Segment Open

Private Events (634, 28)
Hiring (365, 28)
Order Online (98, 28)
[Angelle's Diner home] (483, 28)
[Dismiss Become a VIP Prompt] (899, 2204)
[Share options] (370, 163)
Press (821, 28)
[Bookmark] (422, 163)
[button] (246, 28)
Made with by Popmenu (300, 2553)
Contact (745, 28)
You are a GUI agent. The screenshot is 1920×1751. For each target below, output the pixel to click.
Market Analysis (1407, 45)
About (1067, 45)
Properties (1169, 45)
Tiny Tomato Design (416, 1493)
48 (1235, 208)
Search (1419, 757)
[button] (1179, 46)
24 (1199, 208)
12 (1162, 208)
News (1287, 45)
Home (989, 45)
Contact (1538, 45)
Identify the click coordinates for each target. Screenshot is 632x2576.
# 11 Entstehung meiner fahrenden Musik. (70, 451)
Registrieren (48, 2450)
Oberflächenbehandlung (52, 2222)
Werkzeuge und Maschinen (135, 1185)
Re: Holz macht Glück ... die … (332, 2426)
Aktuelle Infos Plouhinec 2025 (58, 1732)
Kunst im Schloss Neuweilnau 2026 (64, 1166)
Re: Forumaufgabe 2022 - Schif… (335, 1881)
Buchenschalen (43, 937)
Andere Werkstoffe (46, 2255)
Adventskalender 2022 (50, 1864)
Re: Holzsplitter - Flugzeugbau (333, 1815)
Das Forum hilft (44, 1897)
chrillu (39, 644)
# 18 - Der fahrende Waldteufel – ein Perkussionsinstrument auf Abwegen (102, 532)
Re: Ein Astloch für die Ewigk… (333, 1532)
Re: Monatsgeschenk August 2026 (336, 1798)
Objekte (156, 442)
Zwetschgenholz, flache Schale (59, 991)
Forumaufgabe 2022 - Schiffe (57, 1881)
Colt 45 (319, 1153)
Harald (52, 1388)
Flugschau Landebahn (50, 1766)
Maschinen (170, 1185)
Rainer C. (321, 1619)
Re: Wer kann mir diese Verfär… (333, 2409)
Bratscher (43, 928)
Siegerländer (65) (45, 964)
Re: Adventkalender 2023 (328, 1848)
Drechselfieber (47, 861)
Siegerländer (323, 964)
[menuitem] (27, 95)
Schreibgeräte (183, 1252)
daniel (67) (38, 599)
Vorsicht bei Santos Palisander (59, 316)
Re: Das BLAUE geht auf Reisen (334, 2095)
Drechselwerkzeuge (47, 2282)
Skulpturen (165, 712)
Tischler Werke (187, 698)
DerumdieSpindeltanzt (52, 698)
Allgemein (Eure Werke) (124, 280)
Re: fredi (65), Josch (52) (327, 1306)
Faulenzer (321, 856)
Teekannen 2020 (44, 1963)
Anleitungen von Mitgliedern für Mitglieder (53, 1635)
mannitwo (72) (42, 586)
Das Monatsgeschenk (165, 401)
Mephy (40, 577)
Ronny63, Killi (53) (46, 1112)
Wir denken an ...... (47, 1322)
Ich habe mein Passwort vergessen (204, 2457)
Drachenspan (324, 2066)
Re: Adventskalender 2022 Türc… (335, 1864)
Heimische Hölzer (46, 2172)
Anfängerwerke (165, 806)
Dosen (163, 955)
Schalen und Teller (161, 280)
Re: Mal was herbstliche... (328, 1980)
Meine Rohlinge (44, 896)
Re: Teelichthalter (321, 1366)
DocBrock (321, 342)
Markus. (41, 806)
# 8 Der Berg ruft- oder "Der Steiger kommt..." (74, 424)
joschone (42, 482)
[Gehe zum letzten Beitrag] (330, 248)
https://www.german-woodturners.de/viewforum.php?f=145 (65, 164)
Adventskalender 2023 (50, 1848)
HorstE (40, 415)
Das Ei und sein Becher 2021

Segment Closed

» **Activity**:
Using the entries shown above, reproduce verbatim the lines from the line bearing "Search (1419, 757)" to the line bearing "Registrieren (48, 2450)", inclusive.

» **Written solution**:
Search (1419, 757)
[button] (1179, 46)
24 (1199, 208)
12 (1162, 208)
News (1287, 45)
Home (989, 45)
Contact (1538, 45)
Identify the click coordinates for each target. Screenshot is 632x2576.
# 11 Entstehung meiner fahrenden Musik. (70, 451)
Registrieren (48, 2450)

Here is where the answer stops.